I thought that I had figured it out, that with the job at the living history park I was finally able to define who I was. Then the job was gone and I felt lost and completely uncomfortable in being defined as just a stay-at-home-dad. At first I tried to do some freelance design work. Then I began writing this blog but soon became more concerned with how many people were viewing it and how often I was posting, and it became more stressful than fun so I stopped. After so much time spent on the computer writing, I drifted into painting, which led to printmaking, which led me to turn our shabby garden shed into a shabby but functional art studio. Every month or two I would freak out and exclaim that I could no longer do this and I needed to get a job. Then I would come to my senses. I looked into being a volunteer Chaplain at the VA but found that, unfortunately, the time commitment was too great. I looked into ski patrol, but for the same reasons I decided against it. My painting turned to sketching and then to watercolors, which were easy to transport when I was out with Noah. I would try running now and again but it never stuck. So I stayed with the art, even though what I put on the page or the canvas never looked like I had planned it to. I did a lot of journaling for myself and the boys, and spent a lot of time putting my sketches onto my blog and looking at other people’s sketch blogs and wishing I was as good as they were. Then my dad’s cancer treatment stopped working and his health deteriorated fairly rapidly and I wrote poems nearly everyday to cope with it. After he died, I stopped sketching and soon journaling but the poems continued, for a while. Then it all stopped. It was all just too hard.

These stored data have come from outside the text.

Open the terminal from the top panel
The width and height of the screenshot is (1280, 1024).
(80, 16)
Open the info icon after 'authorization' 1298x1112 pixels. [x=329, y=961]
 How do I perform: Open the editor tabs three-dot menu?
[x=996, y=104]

We moved back to Vermont and I again tried freelance graphic design only to discover that I really did not like being a graphic designer anymore. I was really struggling with the loss of my dad, the move, the stages the kids were in, and who I was. Then I began to trail run and it felt right, so I kept at it and that helped release some of the pain and frustration I felt and the extra pounds I was carrying. Yet something was still missing. I wanted to be writing more. Then I would remember the stress that having the blog caused me and I would think, I’ll write when the kids are in school and I have more time.

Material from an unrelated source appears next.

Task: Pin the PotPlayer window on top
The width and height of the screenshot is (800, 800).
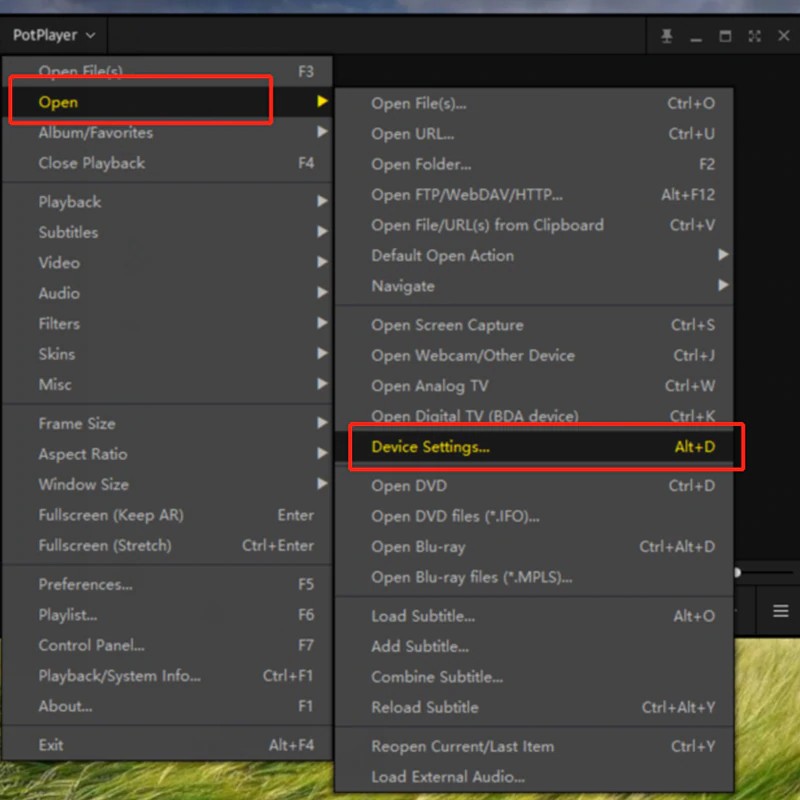Action: click(667, 36)
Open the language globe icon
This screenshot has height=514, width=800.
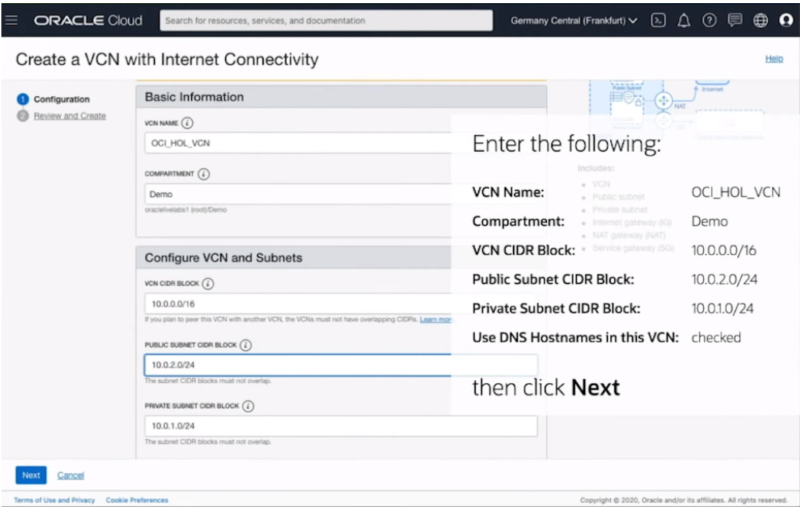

This past winter I began journaling again and I started carrying a small notebook in my pocket again. I got rid of all my old ideas that what I put in the small notebook had to be good, and I just put everything into it, thoughts, things I would hear, descriptions of people, the start of essays, poems, and random notes. Then I decided I would start writing for this blog again on a regular basis. I came up with a posting schedule and I developed an editing system. I read a book about writing called Writing Down the Bones and it opened my eyes.

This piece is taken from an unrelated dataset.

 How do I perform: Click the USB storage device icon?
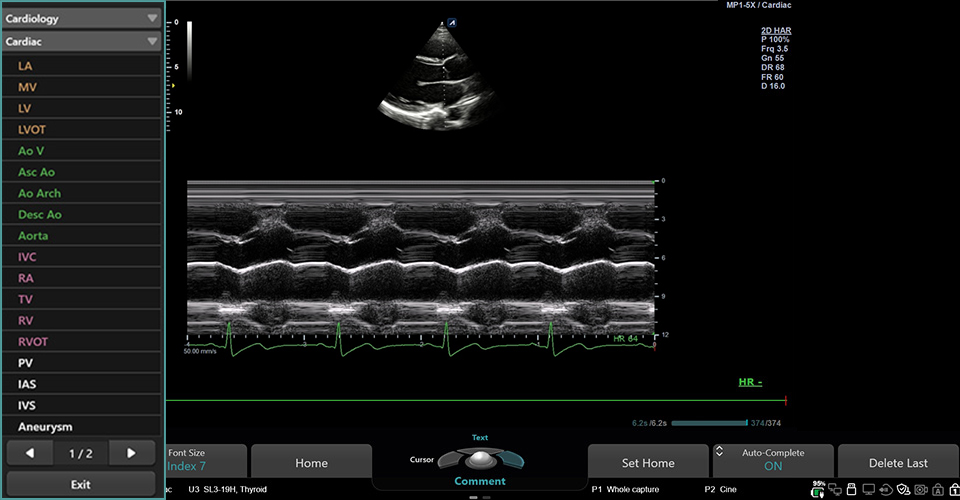pos(851,489)
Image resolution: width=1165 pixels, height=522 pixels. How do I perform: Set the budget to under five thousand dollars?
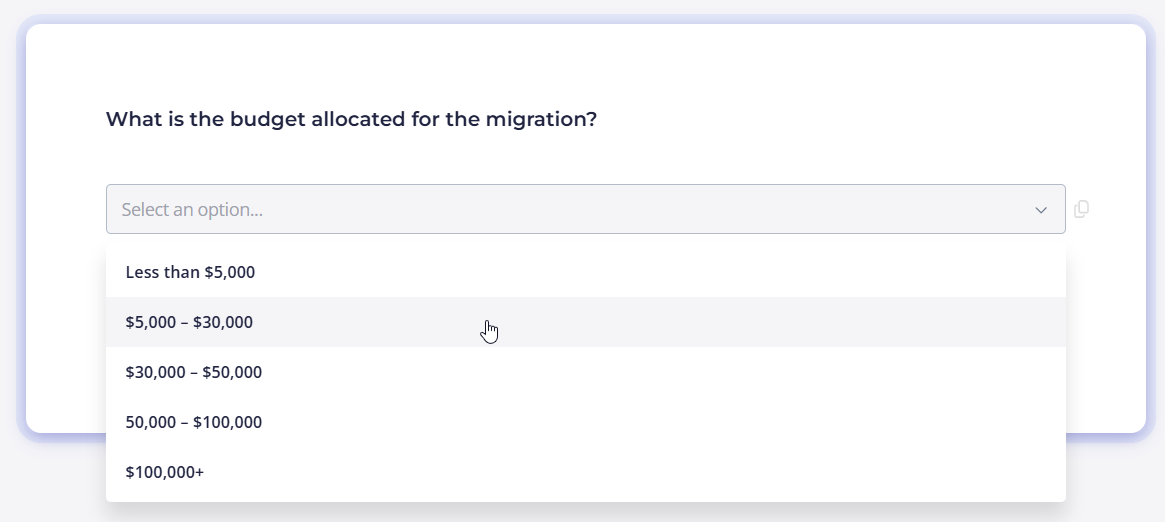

When I recently agreed to write a monthly column about parenting for our local paper, it occurred to me that God had a plan that was not anywhere near my plan, but it was obviously a better plan. As hard as it is to stay home at times, it has allowed me to try all these different things with little risk. We have a greater freedom to spend time together as a family, and my writing has given me a creative outlet and a way to capture the little moments in life that are often lost to time. Running allows me to satisfy the adventurer in me and gives me time to clear my mind. I’m no longer looking for something else or thinking if I just do this I’ll feel better. I finally feel comfortable in the definition of who I am: a runner, a writer and a stay-at-home-dad riding the coat tails of his boys’ imagination.